Société-Culture

Hommage à Amadou Bourou: Seydou Boro et Alain Hema ressuscitent «Sarzan»

Hommage-83En marge des Récréâtrales, les «fidèles lieutenants» de Amadou Bourou, l’illustre disparu, metteur en scène de «Sarzan» ont tenu à lui rendre hommage.

En effet, 20 ans après sa mise en scène, le temps n’a pas eu raison des comédiens de cette pièce. En effet, Seydou Boro, beaucoup plus connu sous la casquette de danseur-chorégraphe, et Alain Hema, comédien-metteur en scène, tiennent bien leur rôle dans cette pièce. Les deux acteurs dans cette représentation laissent libre cours à leur savoir-faire à travers expressions gestuelles et déclamation poétique.
D’entrée, le tango de Seydou Boro, le sergent Tiémoko Keita, annonce les couleurs.

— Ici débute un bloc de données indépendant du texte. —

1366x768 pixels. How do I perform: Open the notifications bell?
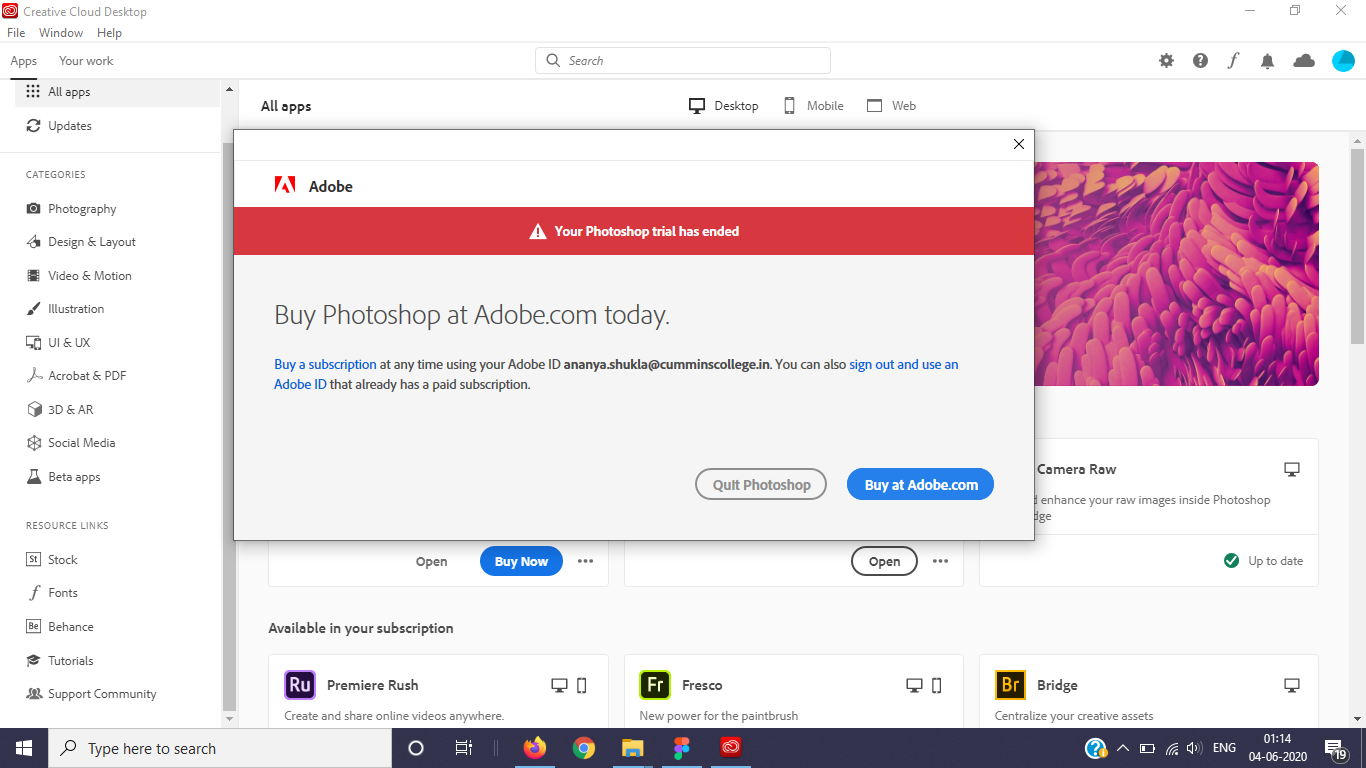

Il y aura bien quelques pas de danse par là. S’en suit, avec volubilité, un long récit de Alain Hema, le Commandant de cercle. Tel un griot, ce dernier redessine ce qu’avait été Dougouba, cette cité au cœur de l’Afrique occidentale française d’où est parti un jour un jeune soldat, Tiémoko Keita, pour servir sa métropole, la France. Dans ce spectacle, au rythme du tango ou du son des balafons ; la danse est effectivement bien présente, la symbolique de la gestuelle en dit long. Entre autres, de la danse classique occidentale à la cadence des tam-tams africains, le rapport conflictuel entre les deux cultures est posé. L’une très calme et froide dite moderne et l’autre très chaude, manifestée par des sonorités et moult pratiques, traitée de «manière de sauvages».
Une gestuelle qui efface la parole
Dans «Sarzan», on retrouve donc un jeu de corps et une gestuelle qui, par moment, efface la parole pour donner la place à la liberté d’interprétation. Si la symbolique du rythme et de la gestuelle ici se veut le fort de la civilisation noire, dans cette pièce, Sarzan qui les interprète est un inféodé de la culture occidentale. Cependant, on retrouve des explications des croyances traditionnelles africaines à travers une narration de Alain Hema. «… Ceux qui sont morts ne sont jamais partis / Ils sont dans l’ombre qui s’éclaire / Et dans l’ombre qui s’épaissit. Les morts ne sont pas sous la terre / Ils sont dans l’arbre qui frémit / Ils sont dans le bois qui gémit / Ils sont dans l’eau qui coule…», peut-on entendre, entre autres. Même si, 20 ans après, le temps n’a pas réussi à user la prestation scénique des deux comédiens, il faut noter l’impression d’essoufflement qui se faisait ressentir par moment dans la voix de Alain Hema.
Cette pièce qui dépeint les heurts entre civilisation occidentale et croyances africaines, avec un impressionnant jeu d’acteur de Seydou Boro et de Alain Hema, mérite bien le détour.